The final genre of documents consists of internal memoranda, attorney-client correspondence and other records concerning discovery issues, deposition summaries, settlement discussions, court rulings and conferences, legal research, and pre-trial and trial strategy distinctly related to the merits of the bad faith claim. Unlike the fourth category of records which exclusively address McAndrew’s medical expense claim and Donegal’s denial of the same, the final group of documents contains confidential information and mental impressions regarding the viability of the bad faith allegations under 42 Pa.C.S. §8371. Consequently, documents 138A-151A, 153A, 157A, 161A-170A, 173A- 179A, 190A, 192A-199A, 201A-203A, 208A-209A, 214A-216A, 227A-228A, 231A, 239A-241A, 252A- 256A, 278A-304A, 324A-329A, 337A-340A, 343A- 357A, 360A-367A, 384A-386A, 510A-523A, 532A- 537A, 556A-564A, 570A, 575A-577A, 582A-583A, 591A-592A, 599A-604A, 607A-614A, 622A-628A, 638A-650A, 655A-677A, 681A-685A, 688A-781A, 931A-932A, 1724A-1805A, 1967A, and 1973A-1979A are not subject to discovery and McAndrew’s motion to compel production of those records will be denied.
*21ORDER
And now, May 17, 2002, upon consideration of plaintiff’s motion to compel supplemental discovery responses, defendant’s objections thereto, the memoranda of law filed by the parties, and the in-camera review of the documents submitted, and based upon the reasoning set forth in the foregoing memorandum, it is hereby ordered and decreed that:
(1) Plaintiff’s motion to compel supplemental discovery responses is granted in part and denied in part;
(2) Plaintiff’s motion to compel is denied with respect to those documents which have been numbered as 138A-151A, 153A, 157A, 161A-170A, 173A-179A, 190A, 192A-199A, 201A-203A, 208A-209A, 214A-216A, 227A-228A, 231 A, 239A-241A, 252A-256A, 278A-304A, 324A-329A, 337A-340A, 343A-357A, 360A-367A, 384A-386A, 510A-523A, 532A-537A, 556A-564A, 570A, 575A-577A, 582A-583A, 591A-592A, 599A-604A, 607A-614A, 622A-628A, 638A-650A, 655A-677A, 681A-685A, 688A-781A, 931A-932A, 1724A-1805A, 1967A, and 1973A-1979A, and defendant is not required to produce those materials;
(3) Plaintiff’s motion to compel is granted with respect to the remaining documents which have been identified in defendant’s “privilege/non-discoverable log,” and defendant’s objections to the production of those records are overruled; and
(4) Within 10 days of the date of this order, defendant shall produce for inspection by plaintiff and his counsel all documents which have not been identified in paragraph 1 of this order as being protected from discovery.

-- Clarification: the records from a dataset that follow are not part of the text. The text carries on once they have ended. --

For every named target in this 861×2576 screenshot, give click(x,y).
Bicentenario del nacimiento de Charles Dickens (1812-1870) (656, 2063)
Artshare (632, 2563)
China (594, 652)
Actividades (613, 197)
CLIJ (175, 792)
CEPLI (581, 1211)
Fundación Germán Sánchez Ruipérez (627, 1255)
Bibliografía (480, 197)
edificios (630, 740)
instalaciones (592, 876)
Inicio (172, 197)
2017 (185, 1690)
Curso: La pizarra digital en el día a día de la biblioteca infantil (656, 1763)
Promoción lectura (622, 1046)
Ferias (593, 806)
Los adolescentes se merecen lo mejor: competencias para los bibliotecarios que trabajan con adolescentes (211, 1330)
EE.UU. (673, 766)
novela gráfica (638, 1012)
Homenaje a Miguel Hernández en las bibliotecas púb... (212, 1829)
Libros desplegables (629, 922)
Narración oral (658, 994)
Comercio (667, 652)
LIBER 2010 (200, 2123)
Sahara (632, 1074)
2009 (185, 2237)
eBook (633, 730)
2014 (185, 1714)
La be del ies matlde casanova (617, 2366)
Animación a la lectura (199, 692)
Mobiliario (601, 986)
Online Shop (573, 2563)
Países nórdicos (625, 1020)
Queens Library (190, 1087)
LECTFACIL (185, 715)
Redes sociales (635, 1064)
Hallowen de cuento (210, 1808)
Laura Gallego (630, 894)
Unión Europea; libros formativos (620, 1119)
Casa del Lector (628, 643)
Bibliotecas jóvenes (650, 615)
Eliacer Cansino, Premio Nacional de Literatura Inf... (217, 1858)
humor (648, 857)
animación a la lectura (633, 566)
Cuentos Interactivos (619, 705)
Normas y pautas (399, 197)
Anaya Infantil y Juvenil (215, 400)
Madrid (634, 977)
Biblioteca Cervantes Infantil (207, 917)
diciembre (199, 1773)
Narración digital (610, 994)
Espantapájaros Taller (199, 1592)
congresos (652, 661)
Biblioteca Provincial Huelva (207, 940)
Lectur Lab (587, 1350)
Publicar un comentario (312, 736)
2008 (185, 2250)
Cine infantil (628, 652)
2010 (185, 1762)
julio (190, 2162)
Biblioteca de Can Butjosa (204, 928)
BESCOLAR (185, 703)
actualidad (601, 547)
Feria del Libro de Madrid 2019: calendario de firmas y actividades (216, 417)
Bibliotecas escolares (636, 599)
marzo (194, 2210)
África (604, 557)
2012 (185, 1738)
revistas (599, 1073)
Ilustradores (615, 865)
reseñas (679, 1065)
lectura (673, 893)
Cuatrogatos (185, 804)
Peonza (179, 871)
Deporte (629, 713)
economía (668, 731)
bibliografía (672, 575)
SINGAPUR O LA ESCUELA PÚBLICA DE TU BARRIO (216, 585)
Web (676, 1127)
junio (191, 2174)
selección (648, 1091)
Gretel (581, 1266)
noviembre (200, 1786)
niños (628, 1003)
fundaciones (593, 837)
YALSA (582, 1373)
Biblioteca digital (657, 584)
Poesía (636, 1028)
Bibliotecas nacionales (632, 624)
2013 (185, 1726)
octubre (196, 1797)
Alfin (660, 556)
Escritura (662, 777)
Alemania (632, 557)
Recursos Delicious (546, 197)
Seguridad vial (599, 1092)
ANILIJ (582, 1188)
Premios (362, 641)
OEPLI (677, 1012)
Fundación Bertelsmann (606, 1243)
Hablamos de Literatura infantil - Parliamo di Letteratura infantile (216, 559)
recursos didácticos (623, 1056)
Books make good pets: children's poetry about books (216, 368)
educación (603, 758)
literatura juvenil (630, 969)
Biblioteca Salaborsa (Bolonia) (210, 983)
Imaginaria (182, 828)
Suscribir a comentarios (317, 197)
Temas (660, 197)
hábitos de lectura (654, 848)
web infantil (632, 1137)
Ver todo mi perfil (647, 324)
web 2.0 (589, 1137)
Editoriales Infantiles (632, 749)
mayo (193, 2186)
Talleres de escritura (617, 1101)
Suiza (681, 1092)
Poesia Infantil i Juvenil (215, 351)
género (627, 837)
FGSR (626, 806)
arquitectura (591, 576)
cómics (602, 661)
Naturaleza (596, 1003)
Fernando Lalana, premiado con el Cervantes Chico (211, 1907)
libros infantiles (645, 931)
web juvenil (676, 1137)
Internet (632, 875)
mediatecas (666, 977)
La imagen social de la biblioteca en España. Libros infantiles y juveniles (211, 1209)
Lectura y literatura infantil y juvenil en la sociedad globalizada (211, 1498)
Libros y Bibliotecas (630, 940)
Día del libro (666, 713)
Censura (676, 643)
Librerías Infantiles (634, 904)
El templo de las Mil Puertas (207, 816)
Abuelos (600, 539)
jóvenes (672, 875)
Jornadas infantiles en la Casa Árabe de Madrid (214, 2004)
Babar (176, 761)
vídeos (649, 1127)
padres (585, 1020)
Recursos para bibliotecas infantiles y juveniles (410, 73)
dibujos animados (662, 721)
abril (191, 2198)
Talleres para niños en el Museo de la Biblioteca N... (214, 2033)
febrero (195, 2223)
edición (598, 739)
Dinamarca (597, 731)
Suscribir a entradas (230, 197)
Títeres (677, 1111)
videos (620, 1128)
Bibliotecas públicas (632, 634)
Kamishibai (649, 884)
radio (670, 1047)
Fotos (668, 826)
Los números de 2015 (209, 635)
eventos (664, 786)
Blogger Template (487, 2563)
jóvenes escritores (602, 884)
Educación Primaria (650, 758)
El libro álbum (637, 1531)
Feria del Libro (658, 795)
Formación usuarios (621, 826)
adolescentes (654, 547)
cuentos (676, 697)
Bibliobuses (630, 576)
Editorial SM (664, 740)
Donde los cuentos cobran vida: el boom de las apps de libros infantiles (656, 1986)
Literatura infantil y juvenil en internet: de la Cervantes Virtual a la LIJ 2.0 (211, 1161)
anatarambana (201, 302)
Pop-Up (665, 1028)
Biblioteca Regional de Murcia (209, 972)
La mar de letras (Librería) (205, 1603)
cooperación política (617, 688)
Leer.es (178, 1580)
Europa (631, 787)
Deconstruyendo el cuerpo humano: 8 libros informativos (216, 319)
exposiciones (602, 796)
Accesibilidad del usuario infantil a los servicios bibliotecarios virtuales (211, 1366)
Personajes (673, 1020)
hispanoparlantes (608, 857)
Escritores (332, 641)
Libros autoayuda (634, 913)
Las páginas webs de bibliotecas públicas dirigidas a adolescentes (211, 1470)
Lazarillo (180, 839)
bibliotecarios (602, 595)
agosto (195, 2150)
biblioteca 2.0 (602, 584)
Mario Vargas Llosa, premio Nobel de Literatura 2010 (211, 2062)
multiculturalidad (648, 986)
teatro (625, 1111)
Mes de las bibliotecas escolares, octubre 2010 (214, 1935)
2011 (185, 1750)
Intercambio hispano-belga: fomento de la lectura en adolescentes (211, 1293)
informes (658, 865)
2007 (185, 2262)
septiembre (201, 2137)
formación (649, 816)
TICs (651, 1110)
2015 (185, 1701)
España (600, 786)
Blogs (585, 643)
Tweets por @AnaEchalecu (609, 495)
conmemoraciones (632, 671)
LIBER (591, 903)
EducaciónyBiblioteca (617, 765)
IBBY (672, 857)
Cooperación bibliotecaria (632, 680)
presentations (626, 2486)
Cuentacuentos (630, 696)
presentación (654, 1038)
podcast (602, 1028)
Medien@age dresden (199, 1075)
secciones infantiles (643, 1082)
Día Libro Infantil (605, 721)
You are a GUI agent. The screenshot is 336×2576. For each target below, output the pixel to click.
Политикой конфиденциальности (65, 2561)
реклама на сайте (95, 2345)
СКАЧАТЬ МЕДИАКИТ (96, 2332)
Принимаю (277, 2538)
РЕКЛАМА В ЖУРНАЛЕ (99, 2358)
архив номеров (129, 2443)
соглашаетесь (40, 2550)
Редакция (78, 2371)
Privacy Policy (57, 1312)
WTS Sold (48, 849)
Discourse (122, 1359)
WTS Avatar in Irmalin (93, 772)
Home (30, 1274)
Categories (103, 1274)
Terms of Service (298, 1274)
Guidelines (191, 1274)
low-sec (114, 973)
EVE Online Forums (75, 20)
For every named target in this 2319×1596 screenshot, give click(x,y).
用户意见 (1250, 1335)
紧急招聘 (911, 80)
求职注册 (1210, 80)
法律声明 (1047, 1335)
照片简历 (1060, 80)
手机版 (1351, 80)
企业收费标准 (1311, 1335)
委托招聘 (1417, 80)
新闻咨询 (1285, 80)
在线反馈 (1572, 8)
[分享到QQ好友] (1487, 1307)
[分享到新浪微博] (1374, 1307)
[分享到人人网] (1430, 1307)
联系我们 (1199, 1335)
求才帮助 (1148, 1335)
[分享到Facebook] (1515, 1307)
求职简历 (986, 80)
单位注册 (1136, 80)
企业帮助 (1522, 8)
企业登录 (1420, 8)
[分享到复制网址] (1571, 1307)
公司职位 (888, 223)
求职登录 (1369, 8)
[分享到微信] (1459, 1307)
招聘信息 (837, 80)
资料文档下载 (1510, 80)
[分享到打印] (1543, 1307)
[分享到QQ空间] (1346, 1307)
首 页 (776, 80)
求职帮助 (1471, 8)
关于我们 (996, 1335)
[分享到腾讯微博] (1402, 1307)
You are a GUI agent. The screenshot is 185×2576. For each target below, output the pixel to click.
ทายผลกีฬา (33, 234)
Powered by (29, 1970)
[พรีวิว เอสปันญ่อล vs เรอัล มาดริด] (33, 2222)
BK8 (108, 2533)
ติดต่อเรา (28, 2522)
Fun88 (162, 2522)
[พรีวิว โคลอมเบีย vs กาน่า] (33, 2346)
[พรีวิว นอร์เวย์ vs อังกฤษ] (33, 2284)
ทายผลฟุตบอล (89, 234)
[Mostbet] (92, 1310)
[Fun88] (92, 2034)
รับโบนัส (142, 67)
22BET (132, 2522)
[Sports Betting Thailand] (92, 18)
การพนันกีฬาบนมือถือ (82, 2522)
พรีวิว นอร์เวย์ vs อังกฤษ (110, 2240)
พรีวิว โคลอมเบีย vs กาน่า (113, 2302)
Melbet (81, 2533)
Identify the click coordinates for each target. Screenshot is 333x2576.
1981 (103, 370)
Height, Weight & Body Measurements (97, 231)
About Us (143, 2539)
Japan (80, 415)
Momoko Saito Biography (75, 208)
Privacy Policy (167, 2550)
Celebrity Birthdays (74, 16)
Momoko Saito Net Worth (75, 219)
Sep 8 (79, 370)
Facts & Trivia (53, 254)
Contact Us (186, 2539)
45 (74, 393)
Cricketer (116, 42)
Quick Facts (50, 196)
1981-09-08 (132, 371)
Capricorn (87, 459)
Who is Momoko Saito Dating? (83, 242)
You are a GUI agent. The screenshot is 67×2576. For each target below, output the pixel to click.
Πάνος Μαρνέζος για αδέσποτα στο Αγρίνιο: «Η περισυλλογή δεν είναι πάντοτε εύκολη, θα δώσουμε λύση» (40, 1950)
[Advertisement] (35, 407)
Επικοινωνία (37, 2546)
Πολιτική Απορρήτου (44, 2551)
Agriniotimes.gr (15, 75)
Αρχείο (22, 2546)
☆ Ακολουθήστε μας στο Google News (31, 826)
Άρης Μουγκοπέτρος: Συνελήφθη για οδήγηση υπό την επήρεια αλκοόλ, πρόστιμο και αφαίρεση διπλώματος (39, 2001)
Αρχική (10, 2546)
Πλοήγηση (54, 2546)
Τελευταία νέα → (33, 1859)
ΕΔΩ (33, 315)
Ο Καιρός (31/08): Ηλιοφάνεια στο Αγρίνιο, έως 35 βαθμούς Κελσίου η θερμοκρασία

. Although both parties demanded a jury trial on the face of their pleadings, see Pa.R.C.P. 1007.1(a), the Superior Court has concluded that a party does not have the right to demand a jury trial in a bad faith case predicated upon 42 Pa.C.S. §8371. See Mishoe v. Erie Insurance Co., 762 A.2d 369, 375-76 (Pa. Super. 2000), app. granted, 566 Pa. 666, 782 A.2d 547 (2001). However, if a party files an action asserting breach of an insurance contract and bad faith liability under section 8371, a litigant has the right to a jury trial on the contract claim with the presiding judge subsequently deciding the question of bad faith liability following the jury’s verdict on the breach of contract dispute. Petrecca v. Allstate Ins. Co., 797 A.2d 322, 326 (Pa. Super. 2002).